Two of the world's largest banks suspended, or put on leave, traders in London and New York yesterday as part of an investigation into alleged manipulation of the trillion-dollar currency market.
HSBC said it had suspended two workers in its London headquarters, while Citigroup confirmed that two employees had been put "on leave", including one based in the US. Bloomberg named the HSBC traders as Edward Pinto and Serge Sarramegna and the Citigroup workers as Anthony John and Andrew Amantia, although neither bank would confirm this.
Benchmark foreign exchange rates are used to price $5.3trn (£3.3trn) a day worth of investments and deals across the global financial markets.
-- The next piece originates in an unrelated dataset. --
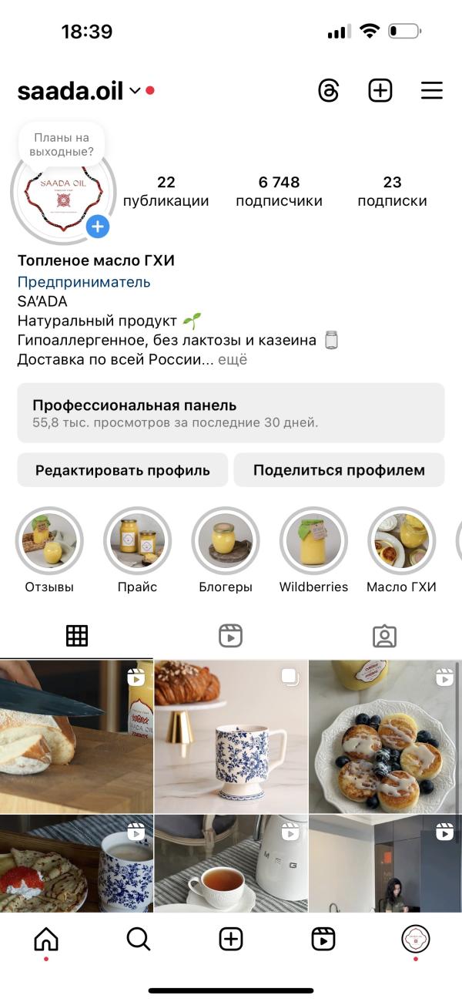
Task: Tap create plus icon in bottom bar
Action: coord(231,939)
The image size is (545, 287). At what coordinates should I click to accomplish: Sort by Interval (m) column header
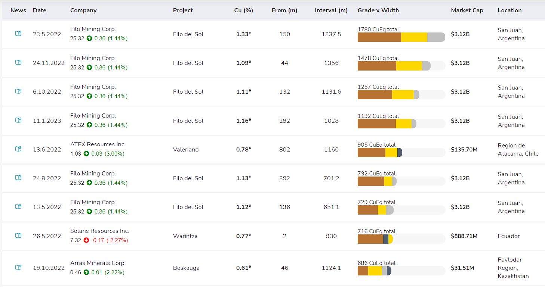[331, 10]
Citigroup, Deutsche Bank RBS, JPMorgan and Standard Chartered have already fired, suspended, or put a total of 17 currency traders on leave for alleged rigging, and more penalties are expected over the coming months.
The news is the latest example of global regulators rounding on the financial services industry for a growing list of misdemeanours, which also include mis-selling and manipulation of inter-bank lending rates.
Individuals have also been penalised and yesterday it emerged that Julian Rifat, a former trader at hedge fund Moore Capital, faces eight insider-dealing charges over trades in companies including Barclays and Volkswagen. He is expected to appear in court later this month.
Meanwhile, the Financial Conduct Authority, also appointed consultancy Promontory Financial and accountants Mazars to report on Royal Bank of Scotland's treatment of business borrowers in the wake of Lawrence Tomlinson's report, which accused RBS of deliberately killing off businesses referred to its Global Restructuring Group.
Over in the US, Morgan Stanley became the latest US bank to have its financials wrecked by legal costs, which almost wiped out its earnings for the final quarter of the year.
But despite a $1.2bn hit it still increased the amount set aside to pay its bankers by $400m to $4bn. That left a profit of just $181m compared with $594m in the final three months of 2012 on revenues of $7.8bn, up from $7bn.
The bank's wealth management division performed strongly, but that was offset by weak revenues from fixed-income trading, something that has hit earnings across Wall Street's big banks.
But legal expenses have also been a feature, knocking the stuffing out of numbers at JPMorgan and Citigroup.
Forex by numbers
£3.3 Trillions of deals using Forex rates.
17 Traders fired, suspended or on leave.